Un pequeño monitor de frecuencia cardíaca. Elías retrocedió un paso.

—No pienso torturarte —dijo Alexander, como si explicara una lección de laboratorio— Eso sería ordinario. Yo voy a probar algo diferente.

Sacó un pequeño dispositivo negro, parecido a un audífono.

—Esto reproduce, amplifica y distorsiona sonidos específicos del cerebro. ¿Sabés qué significa? —se agachó a su altura— Que puedo hacerte escuchar tus peores recuerdos hasta que ruegues que te arranque la cabeza.

Elías tragó saliva. Elian puso una mano incorpórea sobre su hombro.

No tengas miedo.
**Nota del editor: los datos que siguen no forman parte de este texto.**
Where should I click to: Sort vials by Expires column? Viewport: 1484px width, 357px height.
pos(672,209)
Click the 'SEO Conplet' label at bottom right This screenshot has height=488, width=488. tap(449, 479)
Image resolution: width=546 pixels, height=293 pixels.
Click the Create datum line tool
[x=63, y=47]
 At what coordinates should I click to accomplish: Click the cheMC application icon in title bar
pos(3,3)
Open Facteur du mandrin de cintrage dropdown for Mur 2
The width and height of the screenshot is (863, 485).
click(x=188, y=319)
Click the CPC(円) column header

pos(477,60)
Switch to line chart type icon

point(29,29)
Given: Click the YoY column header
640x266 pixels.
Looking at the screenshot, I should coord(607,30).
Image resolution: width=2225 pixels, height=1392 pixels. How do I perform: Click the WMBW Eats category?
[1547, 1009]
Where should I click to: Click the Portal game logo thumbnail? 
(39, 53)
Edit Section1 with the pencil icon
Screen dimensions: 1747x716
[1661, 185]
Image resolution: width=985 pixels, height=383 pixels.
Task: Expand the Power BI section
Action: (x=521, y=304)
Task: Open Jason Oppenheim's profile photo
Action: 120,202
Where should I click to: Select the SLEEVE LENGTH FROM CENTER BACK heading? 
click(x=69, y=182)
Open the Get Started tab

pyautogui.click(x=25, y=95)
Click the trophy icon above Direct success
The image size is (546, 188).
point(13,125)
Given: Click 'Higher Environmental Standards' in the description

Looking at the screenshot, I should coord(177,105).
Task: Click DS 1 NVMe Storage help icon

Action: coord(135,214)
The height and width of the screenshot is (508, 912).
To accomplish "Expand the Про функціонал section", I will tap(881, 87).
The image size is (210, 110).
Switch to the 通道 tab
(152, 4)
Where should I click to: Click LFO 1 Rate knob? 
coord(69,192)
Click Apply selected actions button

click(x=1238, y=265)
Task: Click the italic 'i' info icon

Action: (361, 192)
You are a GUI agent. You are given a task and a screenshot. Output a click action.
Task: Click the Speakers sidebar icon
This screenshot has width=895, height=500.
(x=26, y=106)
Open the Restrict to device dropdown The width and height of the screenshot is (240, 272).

Él se alimenta de eso. Vos no se lo des.

Alexander colocó el dispositivo en la sien derecha del niño.

—¿Listo? —preguntó con tono afable.

Elías lo miró fijamente.

—No vas a ganarme.

Alexander activó el dispositivo. Y la habitación explotó en voces. Gritos. Llantos. Los de Elian. Los de su madre. Los suyos propios. Un fuego que no estaba ahí lo envolvió. El olor a humo.
El ruido de cristales. La voz de Adrián gritando:

¡Obedeceme!

Elías cayó de rodillas, jadeando, temblando.

—¿Te gusta? —preguntó Alexander, divertido— Esto es tu culpa. Todo lo que pasó. Todo lo que perdiste.

No escuches —susurró Elian, aunque su voz parecía debilitada por cada segundo— Resistí. Resistí…

Elías gritó. El sonido no salió como un grito humano: era animal, primitivo, desgarrado. Pero no era de miedo. Era de furia. La pantalla del monitor reventó con un chispazo. El dispositivo en su sien explotó en un destello. Elías se desplomó al suelo. Alexander retrocedió, sorprendido.

—¿Qué?

El niño levantó la cabeza. Sus ojos ya no temblaban.

—No podés romperme —jadeó— Yo… ya estuve roto.

Y se puso de pie, temblando, sudoroso, pero erguido. Una sombra de orgullo cruzó el rostro del espíritu de Elian. Alexander murmuró:

—Interesante. Muy interesante.

Y chasqueó los dedos. Los guardias avanzaron.

—Llévenlo al Nivel 4. Ya no estamos jugando.